• **EXTRACT**
** Start **

Sadly, Helicopter Parenting Is Still Very Much a Thing in New York
This is something that any new parent should be told - the way that you raise your child will most certainly have a lasting impact on them, even as adults. In other words, tread carefully.
We may joke around about how annoying helicopter parents are but in reality, this style of parenting can do some very serious damage. The American Psychological Association followed 400 kids for nearly a decade and learned that those who were raised by controlling parents "were more likely to have long-term issues with social skills and emotional problems."
How bad is the problem of helicopter parenting in New York? Consider this - Let Grow is a New York-based non-profit organization formed to help adult children of helicopter parents find their independence and to also educate the public on the importance of raising children who are able to think without their helicopter parents hovering over them.
"With a rapidly changing world ahead, young people need to be flexible, creative problem-solvers. They can’t solve many problems if there’s always an adult right there, solving them first." The fact that parents are so suffocating and an organization was formed to combat the issue is alarming.
A thread of Reddit users raised by helicopter parents is heartbreaking. Grown adults wrote about how they were raised and how they feel as adults and it is absolutely gut-wrenching. One user wrote, “I moved out a few years ago, and there are still times I’m afraid of my parents’ judgment.” Another user said, “I hate feeling like I’m being watched or observed while going about any sort of task or even just daily life.”
If you're a parent of a child in their 20s or 30s who still lives at home but is fully capable of living on their own, you are not doing them any favors. We're not talking about parents who are helping their adult children who have run into unfortunate situations due to illness or job loss or anything related. We're talking about parents who are literally hoovering over their adult children ready to push them out of the way and take things over because nobody does it the way mama does it and mama's way is the right way.
If you want your child to succeed in life, the greatest thing you can do is to raise them to be an adult. As parents we owe it to our children to raise them to be confident in making decisions on their own, to be independent, and to know basic life skills.
There is a massive difference between helping your adult children and coddling them. If you have adult children who are mentally and physically capable and you're washing their laundry, cooking their meals, telling them which bank to use or which insurance company to go with, you are not helping. You are damaging them.

** End **

Element and text position data:
** Start **

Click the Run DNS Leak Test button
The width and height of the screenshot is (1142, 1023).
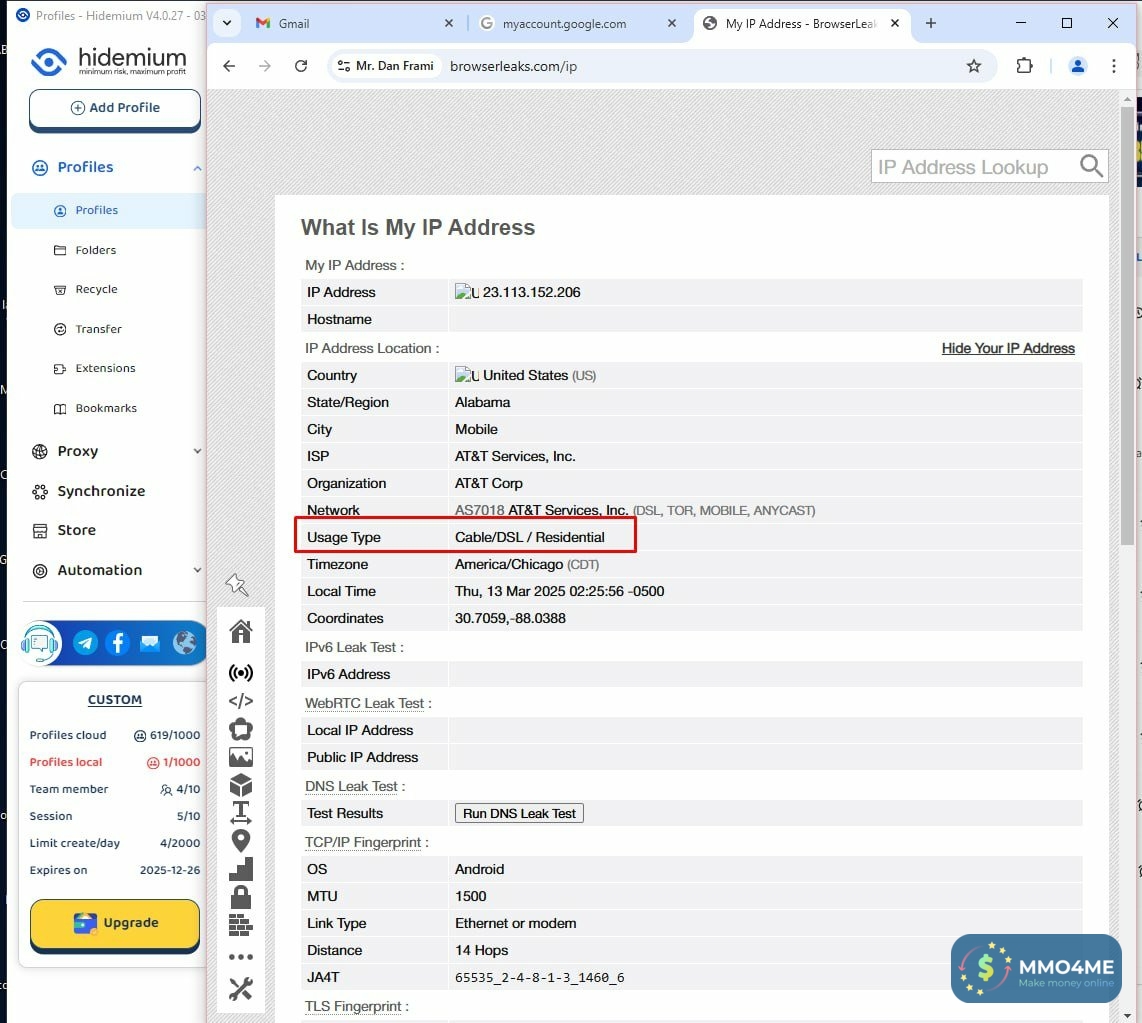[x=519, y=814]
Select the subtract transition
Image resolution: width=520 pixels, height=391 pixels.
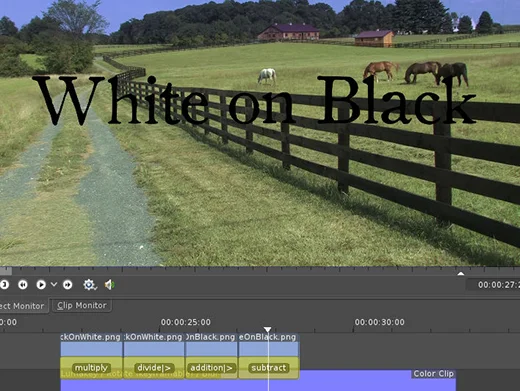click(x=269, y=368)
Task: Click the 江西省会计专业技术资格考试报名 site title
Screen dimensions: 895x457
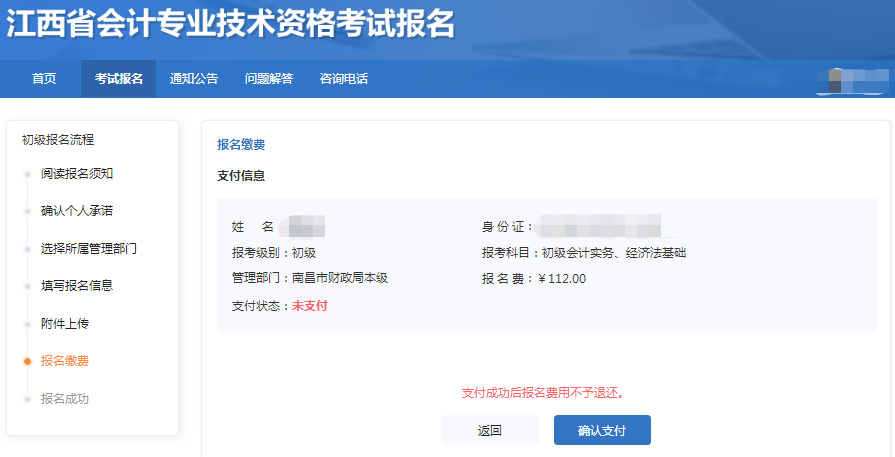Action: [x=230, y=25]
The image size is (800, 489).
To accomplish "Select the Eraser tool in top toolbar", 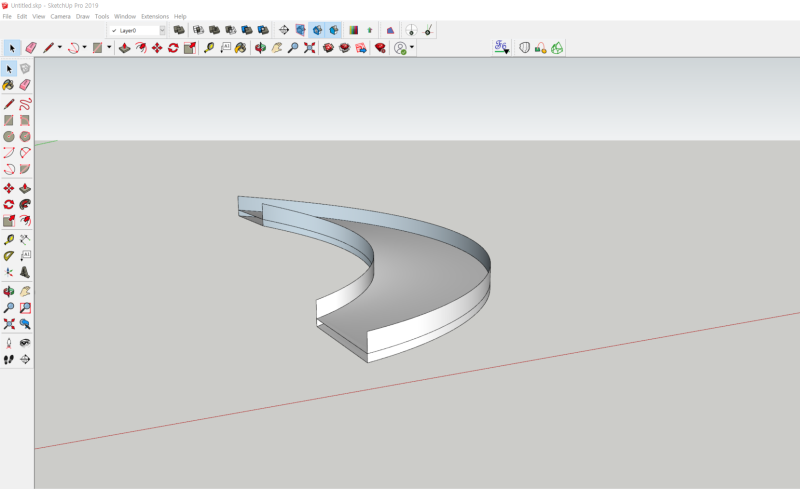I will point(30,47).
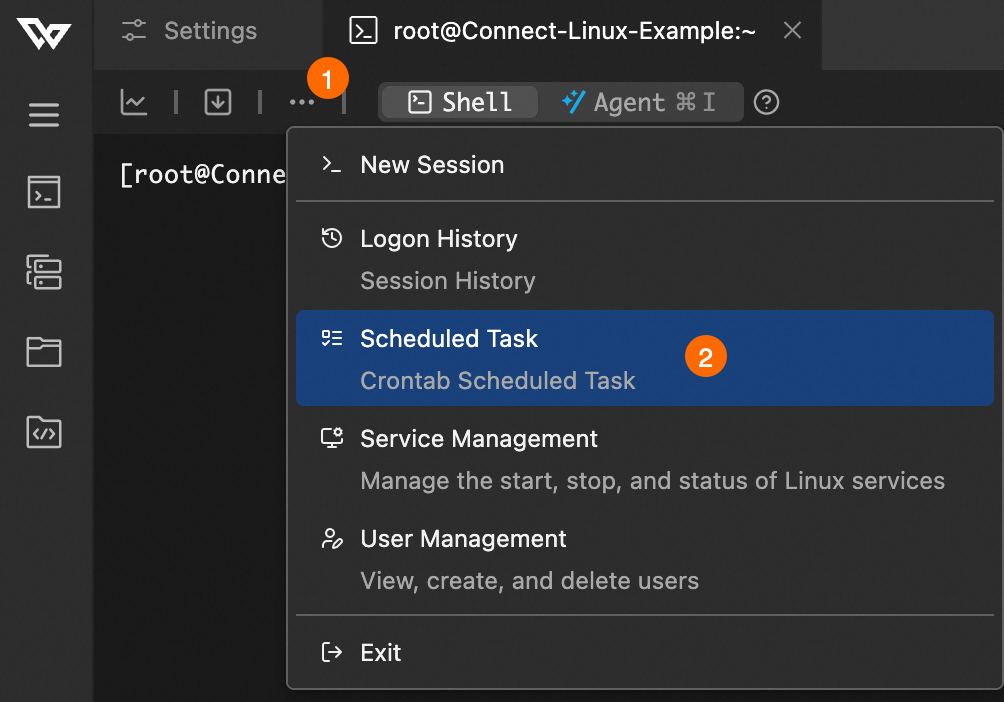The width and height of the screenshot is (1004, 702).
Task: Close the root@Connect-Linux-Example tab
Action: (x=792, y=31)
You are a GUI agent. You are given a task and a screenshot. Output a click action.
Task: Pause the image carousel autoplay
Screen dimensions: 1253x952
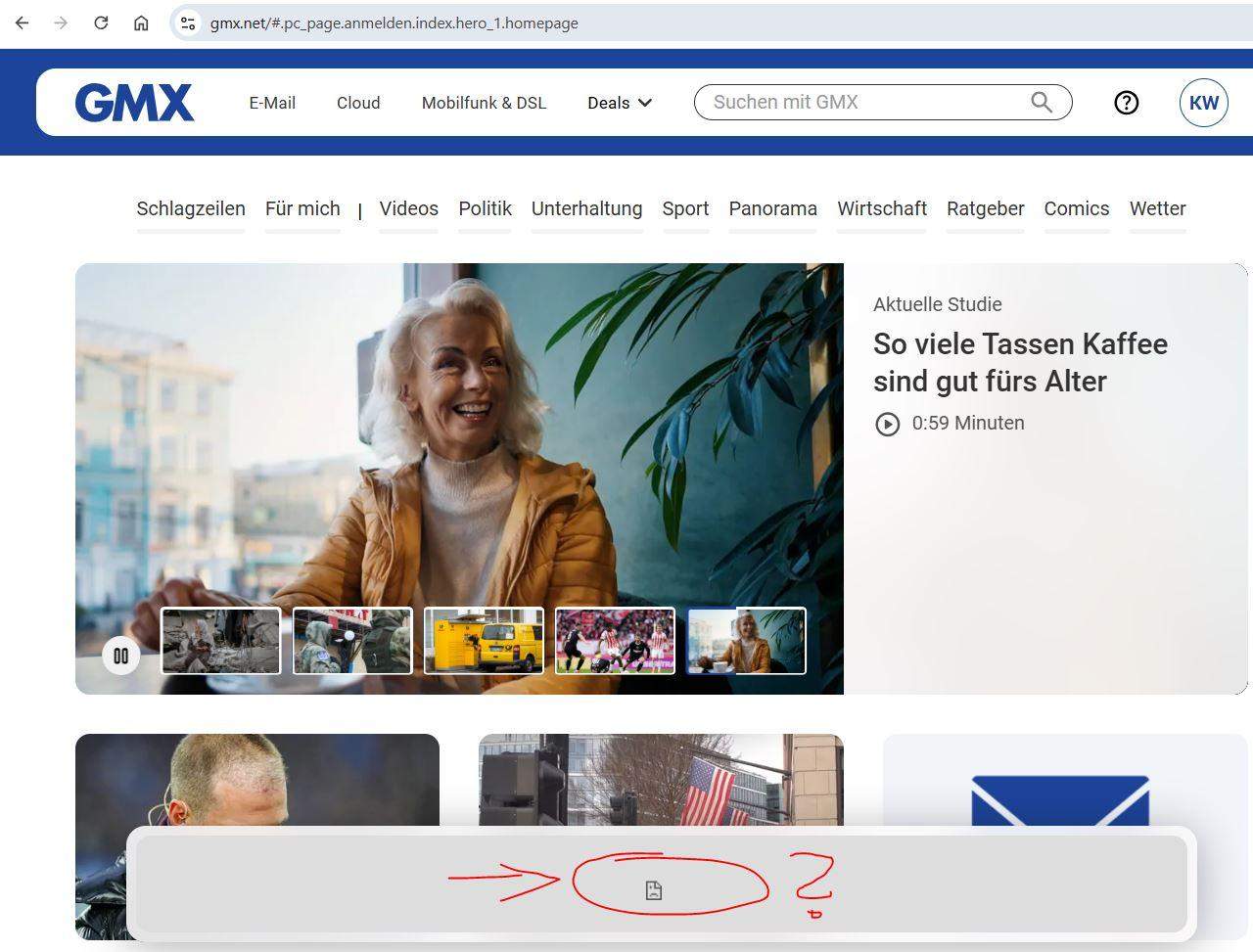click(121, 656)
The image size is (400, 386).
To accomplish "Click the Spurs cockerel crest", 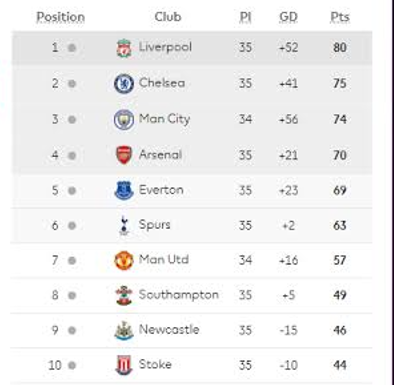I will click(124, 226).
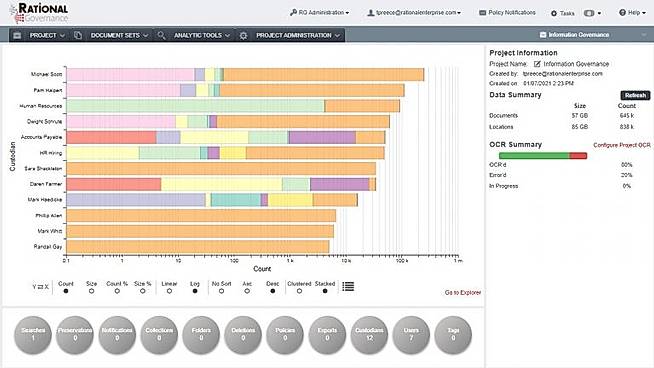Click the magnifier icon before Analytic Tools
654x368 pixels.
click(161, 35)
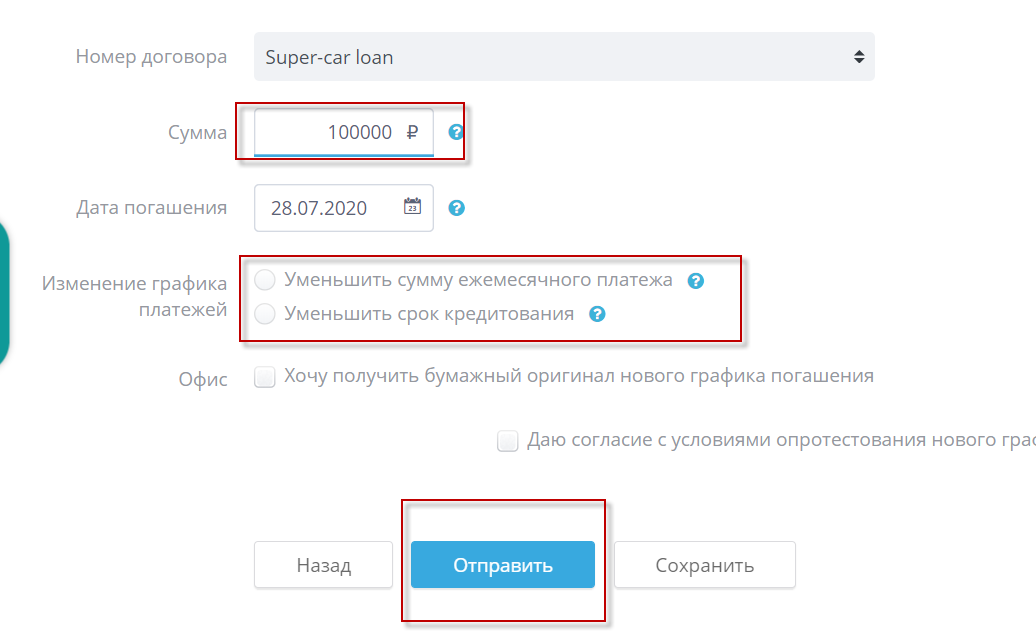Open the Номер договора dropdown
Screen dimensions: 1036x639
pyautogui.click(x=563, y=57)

** End **

• **WORK INSTRUCTIONS**
1. For each statement about the helicopter parenting article, answer yes or no according to whether the article supports it, and quote the words that decide it: (a) The American Psychological Association tracked 400 children for close to ten years. (b) Let Grow is a non-profit organization based in California. (c) The article's criticism covers parents who help adult children after an illness or job loss.
2. Resume the helicopter parenting article after its final sentence, keeping its tone and subject.
This material has no connection to the article on helicopter parenting.

• **RESULTS BY TASK**
1.
(a) Yes: "The American Psychological Association followed 400 kids for nearly a decade"
(b) No: "Let Grow is a New York-based non-profit organization"
(c) No: "We're not talking about parents who are helping their adult children who have run into unfortunate situations due to illness or job loss or anything related."

2.
So many grown adults have become incapable of living everyday life because their parents have forever hovered over them making decisions for them and doing everything for them rather than teaching them. The greatest way to learn is to fall, stand up, dust off and move on. But so many parents are right there with a pillow to cushion the fall of their kids and that stifles learning.
When you're constantly in the middle of your adult child's business, it hinders their ability to make difficult decisions on their own and they second guess everything. It also makes them feel that if you don't believe in their ability to make their own decisions they are a failure in your eyes.
You might think taking charge and handling everything for your adult children is helping but it isn't. If you don't cheer on and encourage your adult child to be independent and make their own decisions while you're alive, what in the world will they do when you're dead and not there to do their laundry and make their meals?
When a parent constantly injects their opinions on their adult child, they're not helping them develop skills to handle conflicts, disappointment, or failure. If they don't know how to handle those things, their self-esteem suffers, and so does their ability to have not only a fulfilling career but a solid relationship. They will be flooded with anxiety when it comes time to sit down with their spouse to discuss big decisions, often letting the spouse make all the decisions because they're too scared of saying or doing the wrong thing.
And consider this, once your adult child works up the courage to break free of your suffocating home, if you're constantly superimposing yourself on them in their own home, they will silently start to hate you.
Often times children of helicopter parents pull back instead of speaking up because helicopter parents have a way of steamrolling right over their adult children, so focused on interjecting their own opinion that they don't genuinely listen to what their adult child has to say and that in turn makes the adult child feel like a lesser person.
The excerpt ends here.